KARACHI, Pakistan—The scion of the most prominent political dynasty in the country headlined a major rally here Saturday in a bid to strengthen his credentials and revive his party’s fortunes.
Despite his pedigree, Bilawal Bhutto Zardari, the 26-year-old son of assassinated Prime Minister Benazir Bhutto and former President Asif Ali Zardari cast himself as a challenger to the status quo as he addressed the massive crowd, which police estimated grew during the afternoon to around 1 million.
“In Pakistan, there have been two real powers—one is Bhuttoism, and one is the worshipers of dictatorship,” he said. “I call them the supporters of the establishment,” he added, referring to the latter.
The rally went off peacefully despite threats from the Pakistani Taliban and others to target Mr. Bhutto Zardari personally.
The organizers chose a symbolic place and date: adjacent to the National Mausoleum, the burial place of Pakistan’s founder Muhammad Ali Jinnah, on the seventh anniversary of Ms. Bhutto’s return from exile.
The Oxford-educated Mr. Bhutto Zardari, who boasts half a million Twitter followers, is also the grandson of the founder of the Pakistan Peoples Party, former Prime Minister Zulfikar Ali Bhutto.
But analysts say Mr.
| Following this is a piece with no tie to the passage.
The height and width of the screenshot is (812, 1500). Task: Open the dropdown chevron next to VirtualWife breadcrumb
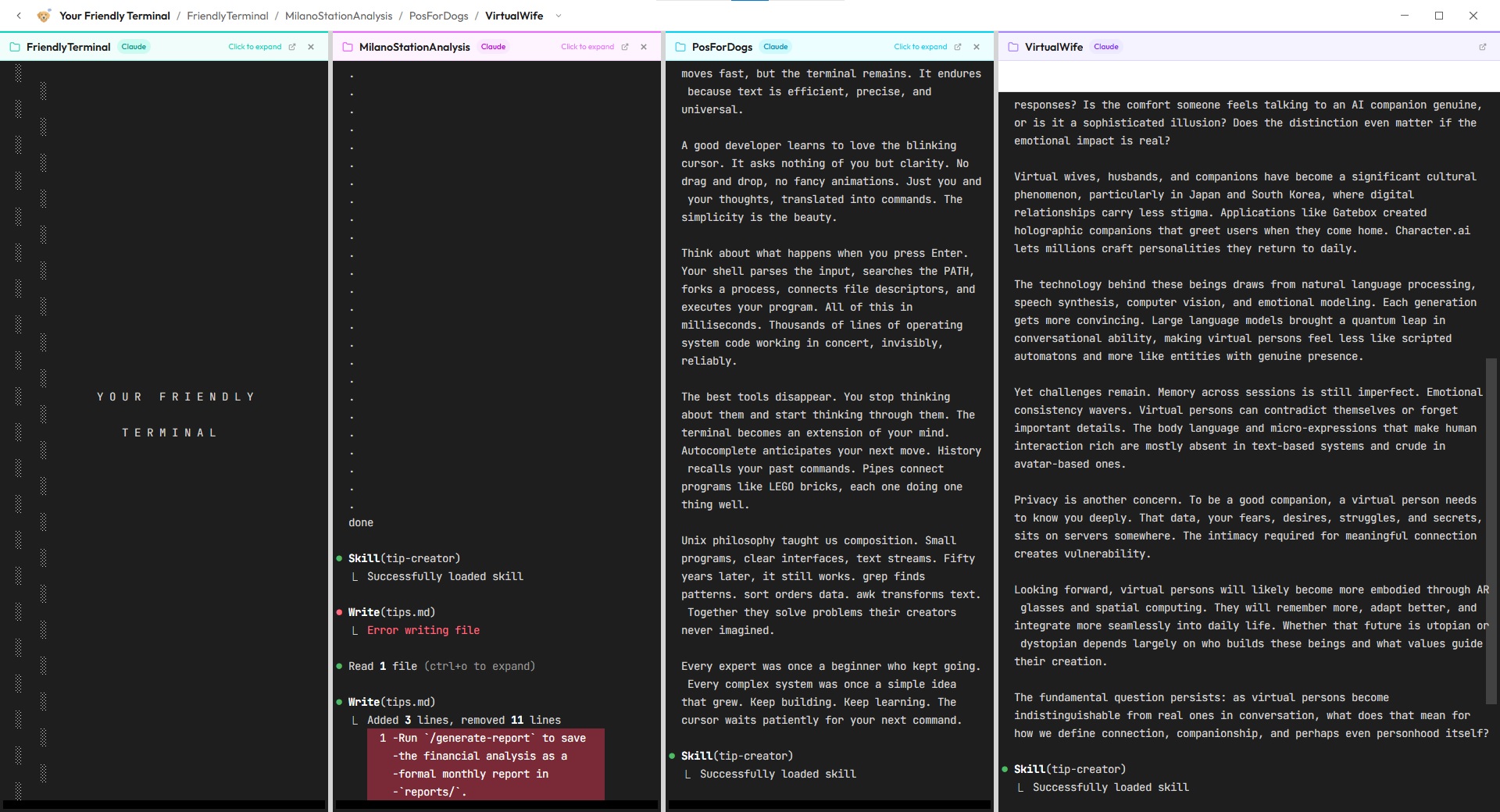click(558, 16)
Bhutto Zardari, who has spent much of his life outside of Pakistan, needs to establish his own bona fides and move beyond traditional dynastic politics if the PPP wants to reach out to the growing middle class and reinvigorate its appeal among its traditional rural constituency.
“Its very important for the PPP to actually come up with some sort of a manifesto that reflects its liberal traditions,” said Sohail Sangi, a lecturer in politics at Sindh University. “It’s no longer possible—even in rural Sindh—for the party to continue to get votes merely on the Bhutto name.”
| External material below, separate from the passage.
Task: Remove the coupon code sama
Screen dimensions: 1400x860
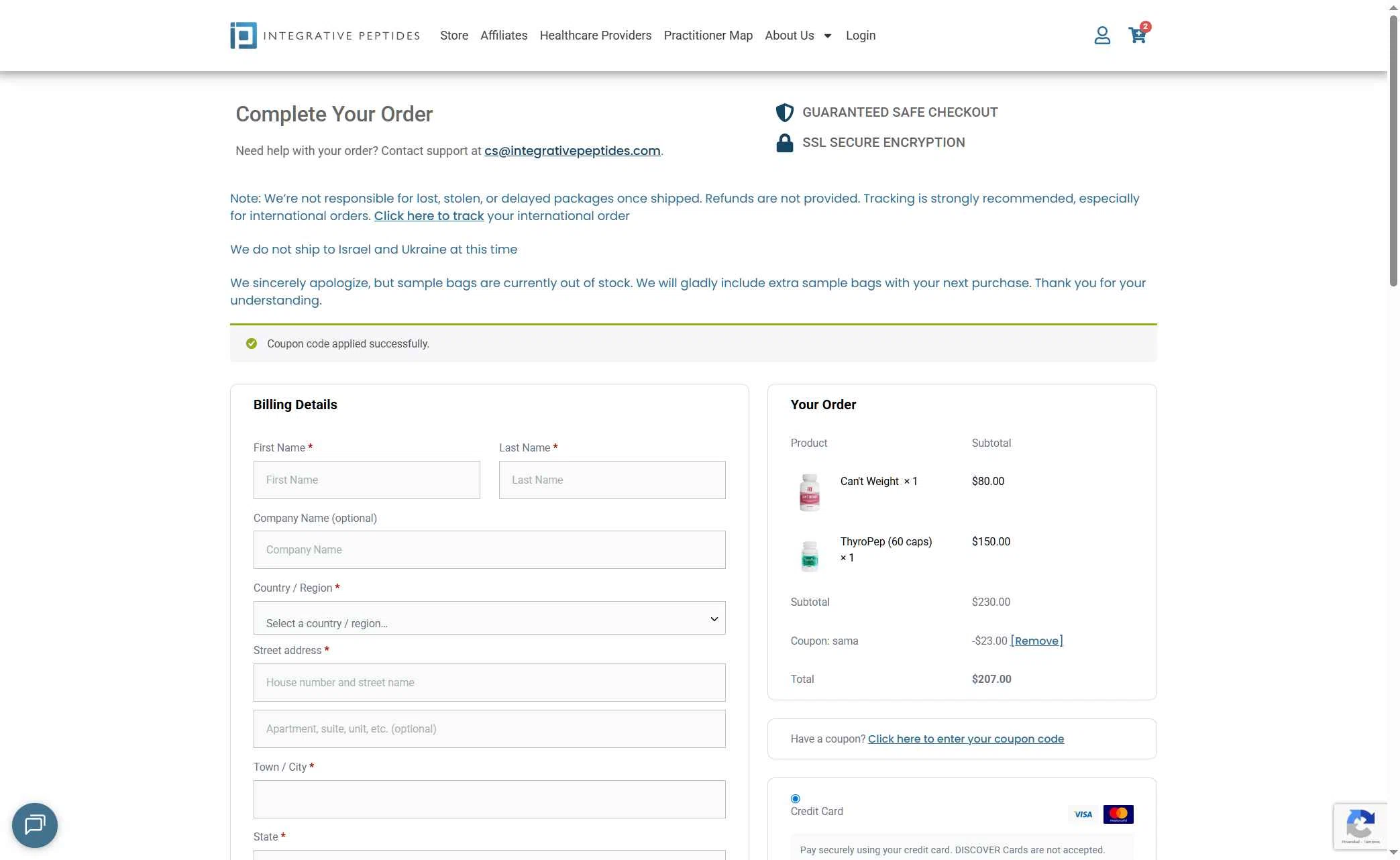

The PPP, which lost power last year in an election that brought Prime Minister Nawaz Sharif into office, has the second-highest number of seats in parliament. But the political dynamic has shifted dramatically in recent weeks.
A series of demonstrations in Islamabad led by Imran Khan, the head of another opposition party, and Muslim cleric Tahir ul Qadri has weakened Mr. Sharif’s government.
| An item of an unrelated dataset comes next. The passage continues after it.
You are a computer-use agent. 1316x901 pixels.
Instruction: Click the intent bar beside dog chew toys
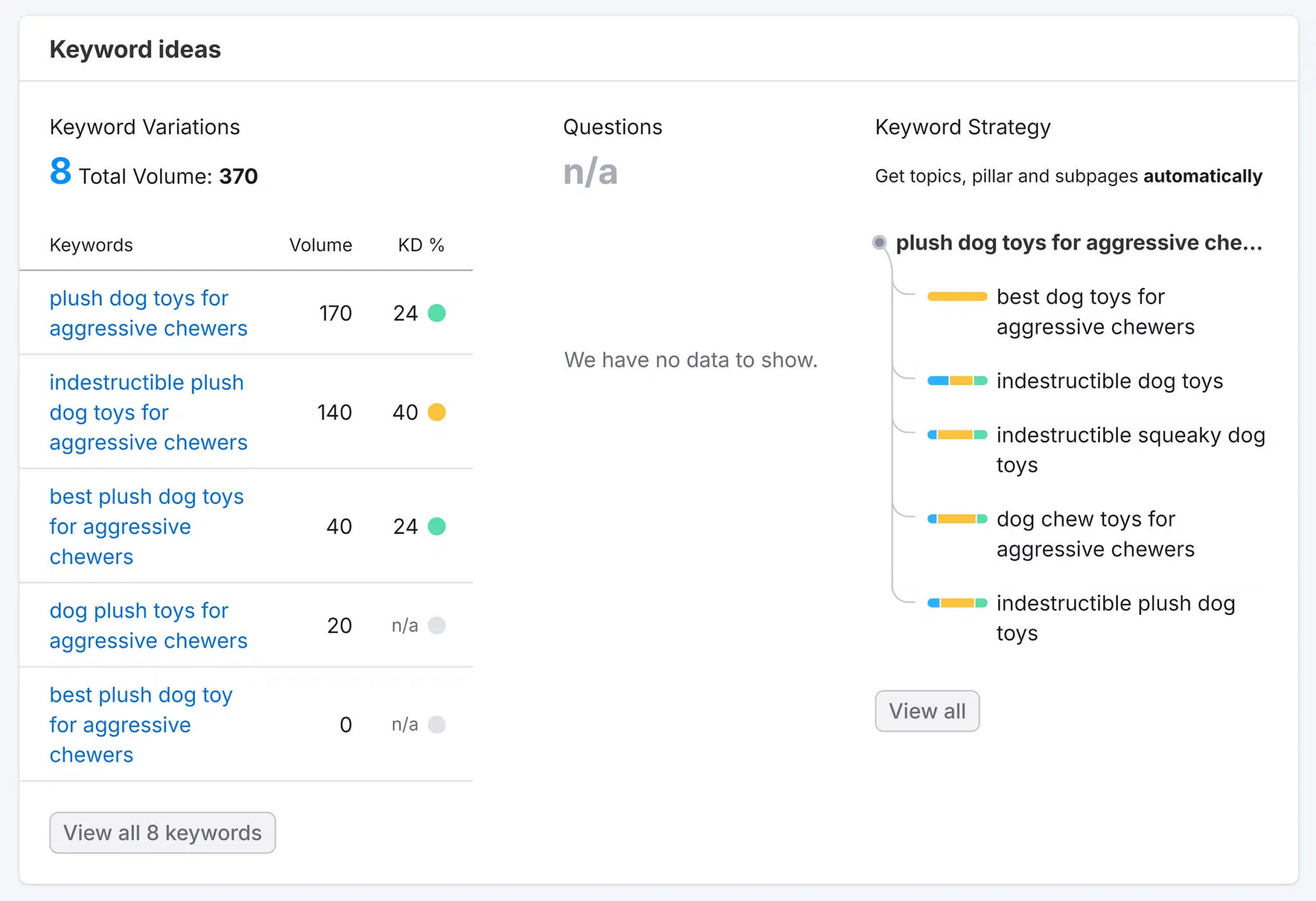click(956, 519)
The PPP has thus far been muted in its criticism of the government. but Mr. Bhutto Zardari may be able to capitalize on it.
Samina Ahmed, South Asia project director for the think tank International Crisis Group, said the massive rally was an occasion for the PPP to showcase a young leader.
“He is making the right moves–kissing babies and shaking hands,” she said. “That is what politicians need to do.”
Added Ms. Ahmed: “His real constraint is going to be security.”
Ms. Bhutto was killed by a suicide attacker in December 2007 following a campaign rally in the military garrison town of Rawalpindi. The government blamed the Pakistani Taliban, a group allied with al Qaeda.
Her historic return to Karachi just a couple months before that was also marred by tragedy: a suicide bombing that claimed the lives of at least 140 people.
Saturday’s rally in Karachi was held under tight security, after the Pakistani Taliban and their al Qaeda allies vowed to target it. A spokesman for the Taliban said teams of attackers were ready to carry out the mission, with a special bounty promised for killing Mr. Bhutto Zardari.